▶ _Work item_
Go through the entries and copy each one exactly. Leave none out.

- - - - -

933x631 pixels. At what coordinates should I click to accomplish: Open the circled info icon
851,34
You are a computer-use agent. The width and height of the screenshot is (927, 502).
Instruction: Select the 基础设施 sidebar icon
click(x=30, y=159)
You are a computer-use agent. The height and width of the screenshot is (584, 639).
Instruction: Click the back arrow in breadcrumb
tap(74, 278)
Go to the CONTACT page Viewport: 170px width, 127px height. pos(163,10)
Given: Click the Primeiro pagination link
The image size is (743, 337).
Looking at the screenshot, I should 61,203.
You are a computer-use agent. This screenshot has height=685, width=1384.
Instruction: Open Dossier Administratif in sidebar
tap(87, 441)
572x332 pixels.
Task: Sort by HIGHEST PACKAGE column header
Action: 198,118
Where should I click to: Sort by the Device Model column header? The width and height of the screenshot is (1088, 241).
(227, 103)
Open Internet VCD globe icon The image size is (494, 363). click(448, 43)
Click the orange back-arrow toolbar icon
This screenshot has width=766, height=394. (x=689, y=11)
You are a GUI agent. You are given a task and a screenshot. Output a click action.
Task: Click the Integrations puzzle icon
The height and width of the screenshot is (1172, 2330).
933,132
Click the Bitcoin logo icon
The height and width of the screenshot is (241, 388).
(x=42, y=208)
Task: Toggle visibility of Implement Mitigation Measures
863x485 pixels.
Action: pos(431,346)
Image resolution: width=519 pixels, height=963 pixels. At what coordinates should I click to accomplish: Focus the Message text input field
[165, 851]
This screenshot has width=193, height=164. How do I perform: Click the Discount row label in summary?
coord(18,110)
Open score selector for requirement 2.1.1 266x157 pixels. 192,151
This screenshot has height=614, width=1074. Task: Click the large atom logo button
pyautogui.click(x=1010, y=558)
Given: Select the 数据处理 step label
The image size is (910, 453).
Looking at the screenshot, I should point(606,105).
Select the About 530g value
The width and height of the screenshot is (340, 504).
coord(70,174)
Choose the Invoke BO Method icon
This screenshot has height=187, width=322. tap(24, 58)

- - - - -

▶ _Result for this exercise_
933x631 pixels. At what coordinates should I click to accomplish: Open the circled info icon
851,34
You are a computer-use agent. The width and height of the screenshot is (927, 502).
Instruction: Select the 基础设施 sidebar icon
click(x=30, y=159)
You are a computer-use agent. The height and width of the screenshot is (584, 639).
Instruction: Click the back arrow in breadcrumb
tap(74, 278)
Go to the CONTACT page Viewport: 170px width, 127px height. pos(163,10)
Given: Click the Primeiro pagination link
The image size is (743, 337).
Looking at the screenshot, I should 61,203.
You are a computer-use agent. This screenshot has height=685, width=1384.
Instruction: Open Dossier Administratif in sidebar
tap(87, 441)
572x332 pixels.
Task: Sort by HIGHEST PACKAGE column header
Action: 198,118
Where should I click to: Sort by the Device Model column header? The width and height of the screenshot is (1088, 241).
(227, 103)
Open Internet VCD globe icon The image size is (494, 363). click(448, 43)
Click the orange back-arrow toolbar icon
This screenshot has width=766, height=394. (x=689, y=11)
You are a GUI agent. You are given a task and a screenshot. Output a click action.
Task: Click the Integrations puzzle icon
The height and width of the screenshot is (1172, 2330).
933,132
Click the Bitcoin logo icon
The height and width of the screenshot is (241, 388).
(x=42, y=208)
Task: Toggle visibility of Implement Mitigation Measures
863x485 pixels.
Action: pos(431,346)
Image resolution: width=519 pixels, height=963 pixels. At what coordinates should I click to accomplish: Focus the Message text input field
[165, 851]
This screenshot has width=193, height=164. How do I perform: Click the Discount row label in summary?
coord(18,110)
Open score selector for requirement 2.1.1 266x157 pixels. 192,151
This screenshot has height=614, width=1074. Task: Click the large atom logo button
pyautogui.click(x=1010, y=558)
Given: Select the 数据处理 step label
The image size is (910, 453).
Looking at the screenshot, I should point(606,105).
Select the About 530g value
The width and height of the screenshot is (340, 504).
coord(70,174)
Choose the Invoke BO Method icon
This screenshot has height=187, width=322. tap(24, 58)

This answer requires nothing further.